I explored the full spectrum — from fully automated context retrieval to manual file picking. Full automation broke trust: engineers couldn't see what the AI was using. Manual selection was accurate but too slow. The answer was in between: AI-suggested context with human review.
This shaped a three-phase workflow:
- ResearchThe assistant searches connected sources and surfaces relevant context.
- PlanIt analyzes the context and proposes an implementation plan.
- ImplementationIt executes each step.
Engineers stay in control throughout adding context, leaving comments, adjusting direction. Key interactions happen directly in chat to keep the flow tight.

User flow

Visual and InteractionDesign
Integration with project management systems
This directly tackles pain point #2. Project knowledge lived in tools engineers used daily but couldn't reach from the IDE.
Engineers connect their project management platform (Jira, Monday, Asana, Linear) and pull issues straight into the assistant's context. For speed, this is also available from the Quick Start menu.
Context management
The Right Level of Control principle in action.
The assistant scans connected sources for relevant context, but doesn't use it blindly.
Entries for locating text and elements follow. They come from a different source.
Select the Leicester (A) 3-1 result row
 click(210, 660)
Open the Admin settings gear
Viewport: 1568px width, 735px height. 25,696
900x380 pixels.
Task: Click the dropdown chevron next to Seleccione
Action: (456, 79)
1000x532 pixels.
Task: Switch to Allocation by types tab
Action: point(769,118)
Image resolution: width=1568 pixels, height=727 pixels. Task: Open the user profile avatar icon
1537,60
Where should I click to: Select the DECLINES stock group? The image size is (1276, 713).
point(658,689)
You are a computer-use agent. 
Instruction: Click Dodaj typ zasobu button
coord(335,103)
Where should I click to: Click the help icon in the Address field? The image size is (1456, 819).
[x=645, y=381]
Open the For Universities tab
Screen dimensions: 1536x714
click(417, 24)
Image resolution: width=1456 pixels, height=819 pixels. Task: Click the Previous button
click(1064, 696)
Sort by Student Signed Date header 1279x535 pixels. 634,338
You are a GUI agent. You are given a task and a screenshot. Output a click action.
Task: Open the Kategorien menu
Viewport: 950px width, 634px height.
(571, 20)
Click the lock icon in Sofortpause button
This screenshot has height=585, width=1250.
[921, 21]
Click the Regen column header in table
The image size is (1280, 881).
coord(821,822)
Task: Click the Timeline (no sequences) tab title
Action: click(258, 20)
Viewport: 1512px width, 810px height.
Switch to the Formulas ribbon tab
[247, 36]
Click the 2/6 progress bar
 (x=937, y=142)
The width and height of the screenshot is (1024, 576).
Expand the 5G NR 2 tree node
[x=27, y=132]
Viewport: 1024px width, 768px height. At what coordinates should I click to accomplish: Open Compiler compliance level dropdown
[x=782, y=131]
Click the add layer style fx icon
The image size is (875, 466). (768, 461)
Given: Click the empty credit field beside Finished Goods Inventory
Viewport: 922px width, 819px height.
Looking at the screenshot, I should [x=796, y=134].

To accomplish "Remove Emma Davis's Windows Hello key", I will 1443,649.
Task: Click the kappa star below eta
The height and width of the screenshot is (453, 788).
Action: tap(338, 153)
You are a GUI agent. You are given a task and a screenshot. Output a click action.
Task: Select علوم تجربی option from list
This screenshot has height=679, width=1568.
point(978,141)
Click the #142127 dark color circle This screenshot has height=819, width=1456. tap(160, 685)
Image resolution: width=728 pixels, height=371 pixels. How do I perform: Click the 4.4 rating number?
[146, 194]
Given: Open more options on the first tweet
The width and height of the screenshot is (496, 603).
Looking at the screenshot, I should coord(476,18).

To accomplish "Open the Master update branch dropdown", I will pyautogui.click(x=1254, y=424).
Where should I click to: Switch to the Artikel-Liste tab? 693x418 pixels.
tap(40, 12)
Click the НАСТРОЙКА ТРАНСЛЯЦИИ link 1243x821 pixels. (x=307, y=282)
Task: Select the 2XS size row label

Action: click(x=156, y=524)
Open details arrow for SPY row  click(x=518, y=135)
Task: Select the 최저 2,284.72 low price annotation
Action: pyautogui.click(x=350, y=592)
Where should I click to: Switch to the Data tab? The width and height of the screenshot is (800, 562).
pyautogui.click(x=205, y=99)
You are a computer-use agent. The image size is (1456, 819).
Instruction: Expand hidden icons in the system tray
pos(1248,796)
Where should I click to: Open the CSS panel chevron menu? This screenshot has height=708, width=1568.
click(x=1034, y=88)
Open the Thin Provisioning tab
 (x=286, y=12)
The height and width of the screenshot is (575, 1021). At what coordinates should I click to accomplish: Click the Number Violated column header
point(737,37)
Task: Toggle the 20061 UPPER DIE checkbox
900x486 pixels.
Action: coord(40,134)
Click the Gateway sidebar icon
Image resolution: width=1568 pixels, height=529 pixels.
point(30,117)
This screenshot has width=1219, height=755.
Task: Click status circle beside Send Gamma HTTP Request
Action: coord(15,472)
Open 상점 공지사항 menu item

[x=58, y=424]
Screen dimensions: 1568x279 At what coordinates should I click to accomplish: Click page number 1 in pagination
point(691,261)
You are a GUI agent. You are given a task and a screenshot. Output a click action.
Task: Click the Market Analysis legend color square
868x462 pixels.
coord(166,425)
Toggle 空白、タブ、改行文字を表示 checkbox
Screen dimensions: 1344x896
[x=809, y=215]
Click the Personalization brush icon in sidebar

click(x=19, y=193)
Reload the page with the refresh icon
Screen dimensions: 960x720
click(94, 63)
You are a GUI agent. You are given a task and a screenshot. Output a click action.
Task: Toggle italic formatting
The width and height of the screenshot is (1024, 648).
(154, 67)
With Context Control enabled, engineers review what the AI suggests before it proceeds. They can remove items, add missing context, or leave comments. All without leaving the chat.
Implementation plan
Phase two of the workflow. The assistant breaks the task into steps and proposes an implementation plan.
Engineers review, edit, reorder, or add steps before the AI executes. No black-box automation. No awkward in-chat explanations. Every step is visible and adjustable.